The Saga of Code is a series of experiments for programmers to learn a language by:
-
reading an authoritative specification and writing short examples of code to illustrate the specification
-
running the examples using an open source implementation and reading the source code to understand observed behaviors
In the first episode of the series, I learn Unix Shell programming from POSIX Shell and Utilities specification and the source code of DASH.
You can find the example shell scripts grouped by topic in the folder
examples. You can run each example with dash or the standard interpreter
sh already installed on your system.
The dash executable can be run from dash/src/dash in this project,
it is already present in the git repository. If you wish to recompile it,
delete the file and follow the procedure below.

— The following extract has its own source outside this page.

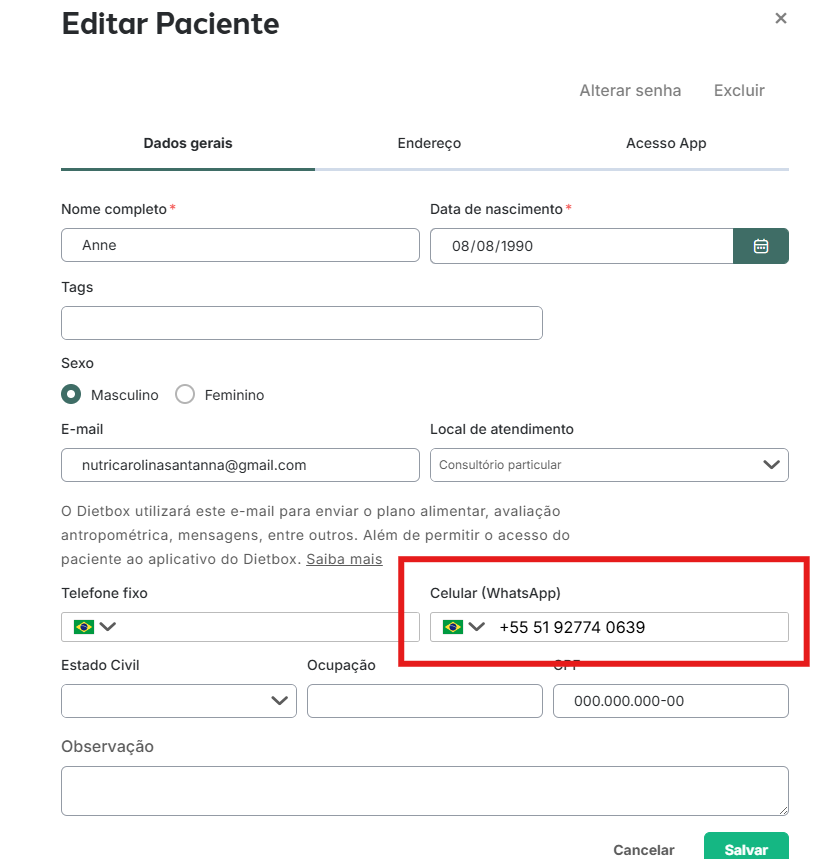Image resolution: width=819 pixels, height=859 pixels.
Task: Select the Feminino radio option
Action: [185, 394]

# from the root of this project
cd dash
./autogen.sh
./configure
make
If you wish to delete the temporary files generated by the build
(and not already part of the git repository), you can run git clean
to remove all untracked files and repositories:
# make sure that you run this command in the expected repository
pwd
# dry-run: check which files and directories will be deleted
git clean -f -d -n
# delete untracked files and repositories
git clean -f -d
The POSIX specification is intended for implementers rather than users of the Shell programming language. It describes border cases, parsing tokens and undefined effects left to the freedom of the implementer in minute details without providing an overview of the language.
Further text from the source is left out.